- **Exercise 1**: Copy word for word the portion of the grandparenting essay from "I laugh because" to "Who does that?".
- **Exercise 2**: According to the grandparenting essay, at what age were the children taught to play pinochle?

- **Extract**:
########################################
I always thought I was a good mom. I attended every teacher/parent conference; endured freezing cold, blistering hot, and life-threatening thunderstorms just to watch soccer/baseball games; stayed up all hours of the night finishing last-minute (they said) homework projects; and did all other ups and downs a parent is supposed to do. I adored my kids (still do), and there’s not much I wouldn’t do for them. But I find that is nothing compared to what I wouldn’t do for my grandson.
Is there a difference between being a parent and being a grandparent? Both are concerned for their welfare; both want to teach them right from wrong, see them go to college, fall in love and marry (if that’s what they want), and produce many children/great grandchildren.
Why does it feel so different the second time around?
I am my kid’s worst nightmare. A granny with an unending source of patience and love and fun ideas. I am willing to go where no parent has gone before.
I laugh because I see my husband and I becoming my in-laws. When my youngest was born, it was a struggle to let them take him for a night or a weekend. After all, they were crazy! They wanted to take my oldest to Kiddyland when he was barely two. My second was taken when he was not even a year old. They made me crazy! They wanted my kids all the time — every chance they could. They took them to ranches and the restaurants that did stir fry on a table in front of them, and to Disneyworld and fishing up North. They stayed up late, played games and dug in the garden with their hands and taught them to play pinochle when they both were nine. Who does that?
########################################
- **Collected data**:
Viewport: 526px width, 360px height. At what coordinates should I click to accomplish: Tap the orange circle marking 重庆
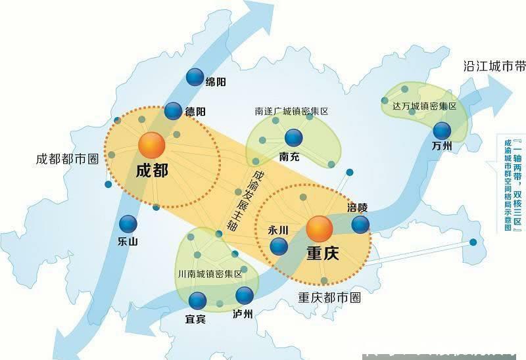click(320, 229)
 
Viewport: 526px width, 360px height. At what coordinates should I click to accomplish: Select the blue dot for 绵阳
########################################
- **Complete output 1**:
I laugh because I see my husband and I becoming my in-laws. When my youngest was born, it was a struggle to let them take him for a night or a weekend. After all, they were crazy! They wanted to take my oldest to Kiddyland when he was barely two. My second was taken when he was not even a year old. They made me crazy! They wanted my kids all the time — every chance they could. They took them to ranches and the restaurants that did stir fry on a table in front of them, and to Disneyworld and fishing up North. They stayed up late, played games and dug in the garden with their hands and taught them to play pinochle when they both were nine. Who does that?

- **Complete output 2**: They were taught at age nine.